National Czech & Slovak Museum & Library

Source

NCSML Archive

Transcription

Beautiful Childhood

“We were a big family. Both my parents had lots of siblings and we were a very, very close family, so everybody had birthdays and, in Europe you celebrate name days, so we usually got together. And because it was such a large family it was always fun. I remember when my grandmother, my mom’s mom, had a birthday or whatever, all of us kids stood in line and everybody had to say a rhyme and hand her a bouquet of flowers. My other grandma, my dad’s mom, she absolutely insisted that we come to see her once a week, and that was usually Wednesday, so she always had some little pastry or something. I had a beautiful, beautiful childhood. Everybody loved everybody, and we were very, very close with all my cousins and aunts and uncles.”

Triple Hijack

“There were three planes; one from Bratislava, one from Moravská Ostrava and one from Brno. Most of the crew was RAF. I got to the bus which takes you to the airport. When we got there – of course this I found out later on – they were already searching with the radar for the two planes from [Ostrava sic.] and Brno. They were out of radar contact and we were the last ones to take off. On our plane was the wife of the American ambassador to Prague and a few people, some of them who didn’t want to be found. My husband told me ‘We didn’t even warm up the engine. We had to take off right away because we didn’t want to be caught on the ground.’ So, without warming up the engines, they just took off. We had to fly about an hour and a half over the Russian zone which was very dangerous at that time. So then he told me that they asked the Americans to give us an escort. We were very high so that we would be out of the radar, but still they asked for an escort so they wouldn’t shoot us down. So that was cool.

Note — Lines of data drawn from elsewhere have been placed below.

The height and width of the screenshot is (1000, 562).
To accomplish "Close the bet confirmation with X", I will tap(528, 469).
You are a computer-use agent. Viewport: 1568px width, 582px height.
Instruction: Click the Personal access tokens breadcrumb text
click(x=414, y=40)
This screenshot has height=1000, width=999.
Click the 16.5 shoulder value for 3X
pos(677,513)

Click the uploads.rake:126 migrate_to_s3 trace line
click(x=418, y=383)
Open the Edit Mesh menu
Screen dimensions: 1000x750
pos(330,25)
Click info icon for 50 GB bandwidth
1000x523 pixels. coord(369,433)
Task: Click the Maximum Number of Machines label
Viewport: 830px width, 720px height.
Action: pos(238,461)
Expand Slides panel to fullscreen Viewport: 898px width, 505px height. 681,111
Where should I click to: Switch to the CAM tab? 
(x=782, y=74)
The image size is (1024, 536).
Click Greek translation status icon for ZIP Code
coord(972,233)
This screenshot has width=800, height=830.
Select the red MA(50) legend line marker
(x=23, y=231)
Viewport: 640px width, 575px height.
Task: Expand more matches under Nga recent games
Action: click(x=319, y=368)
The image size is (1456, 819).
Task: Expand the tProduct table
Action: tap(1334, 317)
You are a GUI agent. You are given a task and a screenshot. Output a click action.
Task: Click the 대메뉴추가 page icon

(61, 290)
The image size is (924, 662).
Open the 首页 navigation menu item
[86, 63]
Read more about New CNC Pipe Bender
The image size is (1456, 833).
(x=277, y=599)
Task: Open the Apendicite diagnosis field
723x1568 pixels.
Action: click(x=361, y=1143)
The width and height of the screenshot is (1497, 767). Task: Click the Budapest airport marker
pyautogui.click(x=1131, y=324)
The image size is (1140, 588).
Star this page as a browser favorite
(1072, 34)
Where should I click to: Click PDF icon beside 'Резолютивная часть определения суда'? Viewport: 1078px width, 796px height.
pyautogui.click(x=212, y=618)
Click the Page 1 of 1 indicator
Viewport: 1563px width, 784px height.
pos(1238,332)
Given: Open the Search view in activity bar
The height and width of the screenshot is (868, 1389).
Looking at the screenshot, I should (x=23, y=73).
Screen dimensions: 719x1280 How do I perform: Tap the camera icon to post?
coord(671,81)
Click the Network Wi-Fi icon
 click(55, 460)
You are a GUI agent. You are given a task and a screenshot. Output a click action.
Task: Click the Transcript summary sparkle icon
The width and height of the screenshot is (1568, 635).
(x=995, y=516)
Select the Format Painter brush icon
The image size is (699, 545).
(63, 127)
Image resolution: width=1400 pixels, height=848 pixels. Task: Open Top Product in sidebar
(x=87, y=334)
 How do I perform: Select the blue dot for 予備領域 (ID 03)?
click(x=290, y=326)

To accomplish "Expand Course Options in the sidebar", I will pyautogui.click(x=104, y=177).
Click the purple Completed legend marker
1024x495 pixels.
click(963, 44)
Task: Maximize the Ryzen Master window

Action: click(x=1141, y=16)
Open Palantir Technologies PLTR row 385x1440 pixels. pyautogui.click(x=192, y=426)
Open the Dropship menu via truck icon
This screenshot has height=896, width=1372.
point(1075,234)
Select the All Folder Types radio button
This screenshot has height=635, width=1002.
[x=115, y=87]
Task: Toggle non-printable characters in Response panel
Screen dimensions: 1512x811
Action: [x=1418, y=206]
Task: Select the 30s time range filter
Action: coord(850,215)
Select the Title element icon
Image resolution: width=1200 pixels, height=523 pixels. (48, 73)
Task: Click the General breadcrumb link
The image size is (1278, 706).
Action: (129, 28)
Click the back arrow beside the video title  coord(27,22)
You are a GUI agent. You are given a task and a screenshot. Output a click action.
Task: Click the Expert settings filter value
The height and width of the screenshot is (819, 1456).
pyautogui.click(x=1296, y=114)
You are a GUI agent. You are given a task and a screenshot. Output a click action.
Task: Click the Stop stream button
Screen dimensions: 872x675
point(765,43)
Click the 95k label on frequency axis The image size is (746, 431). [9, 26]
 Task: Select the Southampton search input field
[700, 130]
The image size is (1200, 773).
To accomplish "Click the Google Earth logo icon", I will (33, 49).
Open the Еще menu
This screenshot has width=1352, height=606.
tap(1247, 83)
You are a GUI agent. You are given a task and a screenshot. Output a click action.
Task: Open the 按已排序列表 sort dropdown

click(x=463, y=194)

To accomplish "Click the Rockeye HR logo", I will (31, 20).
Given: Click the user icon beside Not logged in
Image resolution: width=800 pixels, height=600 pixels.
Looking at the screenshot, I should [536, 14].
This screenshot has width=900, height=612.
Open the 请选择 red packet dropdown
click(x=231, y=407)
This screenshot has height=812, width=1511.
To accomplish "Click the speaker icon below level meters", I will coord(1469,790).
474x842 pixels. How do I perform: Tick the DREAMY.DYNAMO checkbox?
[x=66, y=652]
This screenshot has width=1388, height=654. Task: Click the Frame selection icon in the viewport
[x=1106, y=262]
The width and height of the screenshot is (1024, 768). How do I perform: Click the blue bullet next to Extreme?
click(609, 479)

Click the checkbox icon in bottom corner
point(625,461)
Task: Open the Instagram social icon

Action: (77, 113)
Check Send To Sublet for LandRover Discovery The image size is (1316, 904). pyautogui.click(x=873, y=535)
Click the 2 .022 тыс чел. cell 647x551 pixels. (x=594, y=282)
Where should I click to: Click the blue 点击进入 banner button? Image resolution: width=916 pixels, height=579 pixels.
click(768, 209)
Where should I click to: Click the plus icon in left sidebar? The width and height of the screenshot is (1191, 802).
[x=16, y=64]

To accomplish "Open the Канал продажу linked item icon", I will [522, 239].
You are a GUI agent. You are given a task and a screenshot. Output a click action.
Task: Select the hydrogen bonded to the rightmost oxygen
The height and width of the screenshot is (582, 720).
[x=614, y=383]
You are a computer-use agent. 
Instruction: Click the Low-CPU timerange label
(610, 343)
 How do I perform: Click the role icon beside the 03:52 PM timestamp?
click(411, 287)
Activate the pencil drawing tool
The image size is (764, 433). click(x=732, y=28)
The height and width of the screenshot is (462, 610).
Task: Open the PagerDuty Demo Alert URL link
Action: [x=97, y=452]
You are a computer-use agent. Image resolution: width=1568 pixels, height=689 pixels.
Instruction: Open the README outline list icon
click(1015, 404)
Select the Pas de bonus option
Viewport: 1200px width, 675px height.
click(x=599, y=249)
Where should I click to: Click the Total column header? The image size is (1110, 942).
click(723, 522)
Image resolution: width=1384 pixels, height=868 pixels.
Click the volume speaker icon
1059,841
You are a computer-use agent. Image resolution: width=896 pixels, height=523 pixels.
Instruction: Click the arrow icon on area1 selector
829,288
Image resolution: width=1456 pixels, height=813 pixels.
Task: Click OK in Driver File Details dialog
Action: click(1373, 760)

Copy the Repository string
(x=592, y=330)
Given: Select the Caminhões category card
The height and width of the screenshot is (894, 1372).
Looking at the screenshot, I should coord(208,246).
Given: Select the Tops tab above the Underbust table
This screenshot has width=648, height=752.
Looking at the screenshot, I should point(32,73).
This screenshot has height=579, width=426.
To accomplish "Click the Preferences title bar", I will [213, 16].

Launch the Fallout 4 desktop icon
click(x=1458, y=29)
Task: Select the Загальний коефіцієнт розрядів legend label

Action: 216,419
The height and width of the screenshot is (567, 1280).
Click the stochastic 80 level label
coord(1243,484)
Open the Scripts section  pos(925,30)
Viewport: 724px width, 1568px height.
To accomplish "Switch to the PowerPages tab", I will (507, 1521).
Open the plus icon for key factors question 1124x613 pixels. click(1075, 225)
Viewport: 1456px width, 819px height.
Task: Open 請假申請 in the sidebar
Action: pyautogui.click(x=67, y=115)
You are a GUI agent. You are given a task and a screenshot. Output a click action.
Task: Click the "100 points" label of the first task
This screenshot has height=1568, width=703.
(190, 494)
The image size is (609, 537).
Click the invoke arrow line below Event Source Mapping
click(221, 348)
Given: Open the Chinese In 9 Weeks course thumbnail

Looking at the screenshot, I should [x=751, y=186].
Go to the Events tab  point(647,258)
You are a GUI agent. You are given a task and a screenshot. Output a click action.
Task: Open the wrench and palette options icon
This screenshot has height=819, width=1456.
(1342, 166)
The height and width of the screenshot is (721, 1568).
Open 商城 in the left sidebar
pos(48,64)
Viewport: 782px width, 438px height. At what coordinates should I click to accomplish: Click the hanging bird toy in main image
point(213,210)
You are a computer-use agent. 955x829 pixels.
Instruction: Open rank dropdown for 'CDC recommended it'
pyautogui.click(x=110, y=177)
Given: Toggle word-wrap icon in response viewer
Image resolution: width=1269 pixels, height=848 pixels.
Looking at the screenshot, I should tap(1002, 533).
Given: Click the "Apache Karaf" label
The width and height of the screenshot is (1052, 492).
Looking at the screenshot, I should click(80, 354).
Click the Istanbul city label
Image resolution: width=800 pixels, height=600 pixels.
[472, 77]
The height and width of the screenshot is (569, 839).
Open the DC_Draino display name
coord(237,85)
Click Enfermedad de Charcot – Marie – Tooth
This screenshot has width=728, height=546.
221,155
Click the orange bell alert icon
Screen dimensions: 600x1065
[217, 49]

“I was okay. I was a little… when you are 20, you don’t know fear. It was funny; on the plane in front of me, there were a bunch of guys from Bratislava and they liked to eat klobásy (sausages) and have slivovice [brandy]. So they said ‘Oh miss, come join us. Have a drink with us. Have fun!’ I said ‘No, no. Thank you.’ They were having a great time. As we were closing – we ended up in Erding – they said ‘Oh, this doesn’t look like Prague’s airport. Where are we?’ And then they saw ‘Oh look, there are planes all around us with a white star!’ and those were the escort planes. But it was cool with them; they didn’t cause any problems. However, when we landed, there was one guy who pulled out his pistol and he went to the cabin where the crew was. Luckily, they locked themselves in because they anticipated this. So they locked themselves in the cabin because he was going to shoot them because they took us to the wrong place, because there were all these MP and Jeeps and American soldiers. It was the American zone where we ended up.”

Hard Times

“My father was demoted. They shoved him down, and they were interrogated. They took my mom to one room and him to the other room and they were interrogating him [about] what they knew. Luckily they didn’t know anything so it was good, but they still kept bothering them a lot. So they suffered. Not only because of his demotion from the job, but also psychologically because it was hard for them. I was the only child so they didn’t have anybody, even though they had oodles of nephews and nieces, but still… If your child leaves, it’s another story. But I kept corresponding with them.”

Local Sokol

“Not only physical. It was cultural. We had a busy, busy life here. We had a beautiful Sokol hall on Page Street in San Francisco. It was a great big hall and we put on shows. There was a guy, he’s long gone now, but he was the orchestrator of all these shows. For instance, on New Year’s Eve, we were dancing can-can one year; the next day we were doing hula. Plays, we put on plays. It was very active. Very active. And we took trips together to lakes north. We always kind of grouped up with the Czechs, so it was good.”